From time to time we all make mistakes. Sometimes bigger, sometimes smaller. It is being said that doing a mistake once is an accident, doing it twice is being an idiot. With post series "Tough lessons" I hope to prevent myself from being an idiot by exposing these lessons publicly, discussing what I learnt and trying to understand how they can be prevented from happening again.

The most recent big mistake of mine is confusing the difference between permanent and temporary SAS datasets which resulted in me deleting half of client's data. Thankfully, there are backups so the data was restored fairly easily. Still, it was a nerve-wrecking experience caused by false assumptions.

Alright, let's dissect the issue by examining the difference between temporary and permanent datasets.

Temporary vs. permanent datasets

Temporary SAS datasets only exist during the current SAS session and are saved in temporary library "work".

Permanent SAS datasets are saved to a physical location in memory. Thus, they exist even after you close SAS program and be opened later for reuse.

The key difference to note is where these datasets are stored. Temporary datasets at "work" by default and permanent datasets at all other libraries with name other than "work".

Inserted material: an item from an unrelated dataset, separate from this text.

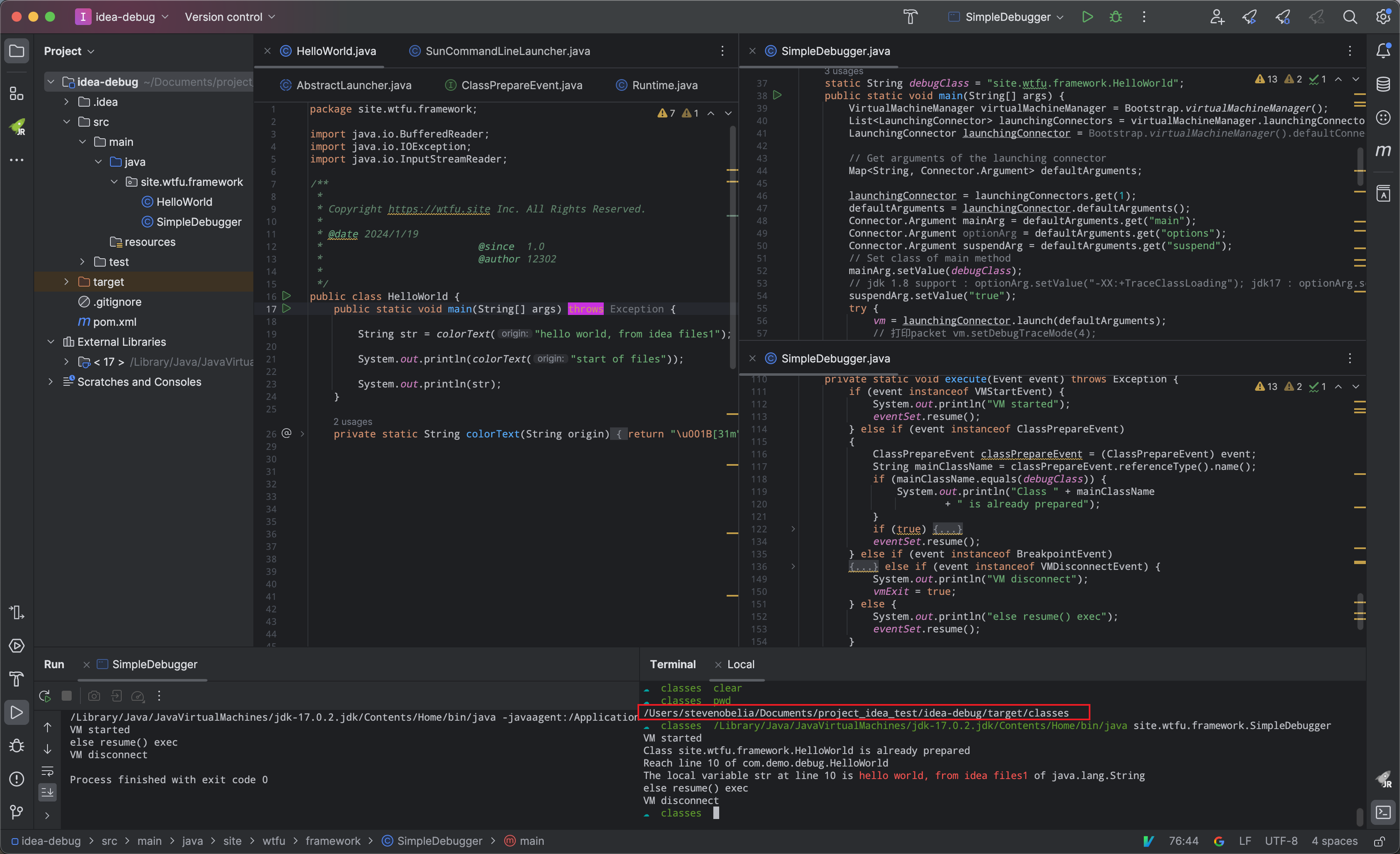Select the ClassPrepareEvent.java editor tab

pyautogui.click(x=521, y=85)
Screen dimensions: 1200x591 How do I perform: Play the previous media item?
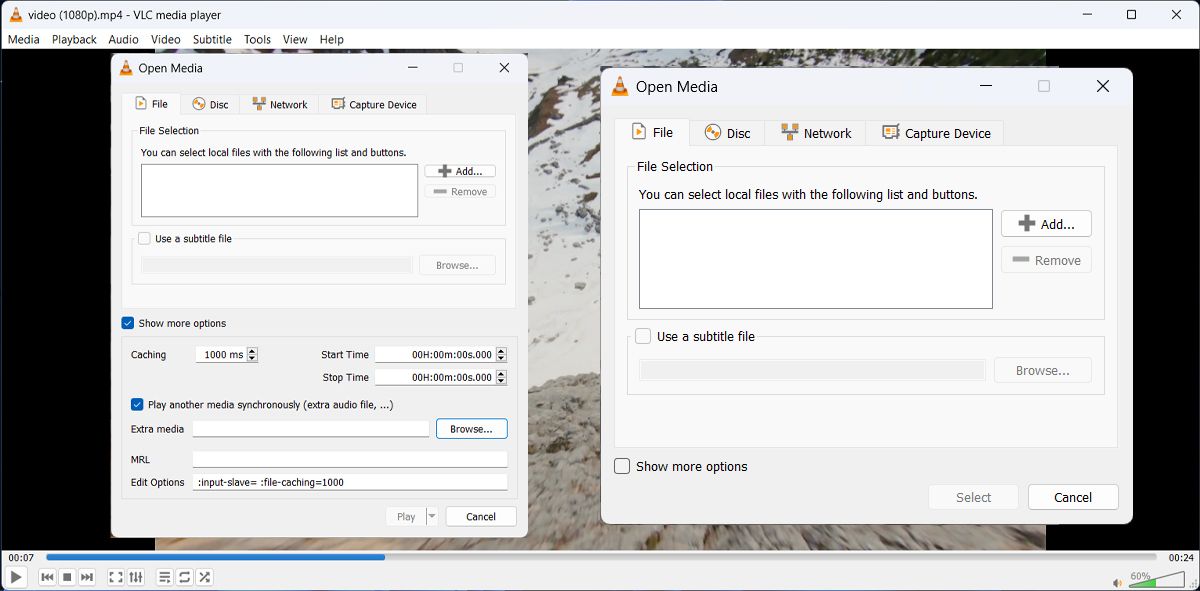click(45, 577)
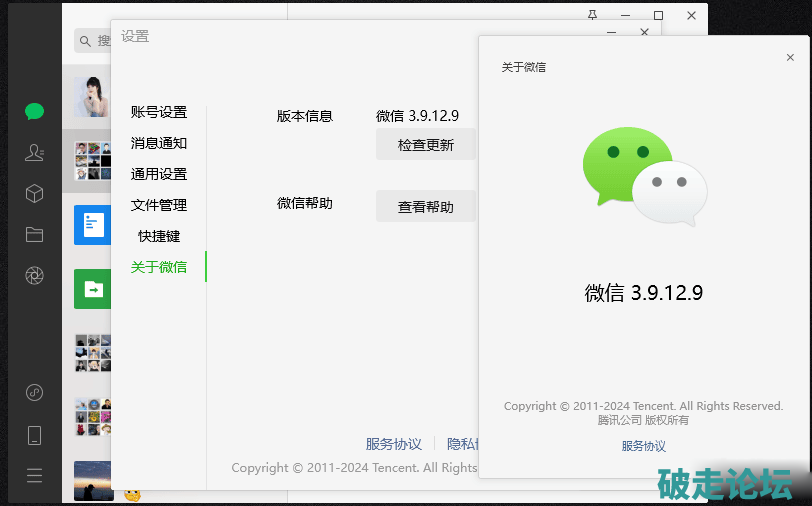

Temporary vs. permanent datasets

Now, here is where the lesson comes. When you delete datasets from permanent library, they get deleted from the actual physical location of where they are stored as well! I was under the impression that SAS keeps a copy of a dataset when it opens it via LIBNAME statement but apparently that's not the case. Thus, be very careful deleting files from permanent libraries because once you delete them, it is hard, if not impossible, to recover them back without backups.

On the other hand, datasets from temporary library such as "work" can be deleted safely since datasets there are only generated on the fly when the program runs. Thus, the program can be rerun and the deleted datasets will reappear.

Preventing accidental deletion

libname raw "/path/to/file" access=readonly; "access=readonly"  

Above option may be used. It prevents from modifying or deleting the dataset in the SAS session.

sudo chown -R root:root "directory name" && sudo chmod -R 700 "directory name"  

If you use Linux and have access rights to "root", you may be able to make files undeletable without explicit permission. This is helpful in case you let others work with sensitive datasets that you want to make sure will not get deleted.

data test(alter="pass");  
   set sashelp.class;
run;  

To prevent accidental deletion or modification of datasets by code from within the SAS program you may also use 'alter' option as shown above. It prevents modification or deletion of datasets without supplying the password in a popup window.

Conclusions

First, always make sure that the dataset you are deleting is temporary! If it's a permanent dataset, then make sure you really do not need it anymore.

Second, there are many options to prevent accidental deletion or modifications of datasets. Use them wherever appropriate.

Finally, even with these precautions in place I still believe having backups is mandatory if you or your company relies on data heavily. Anything might happen and the only robust way to recover from data loss is via backups.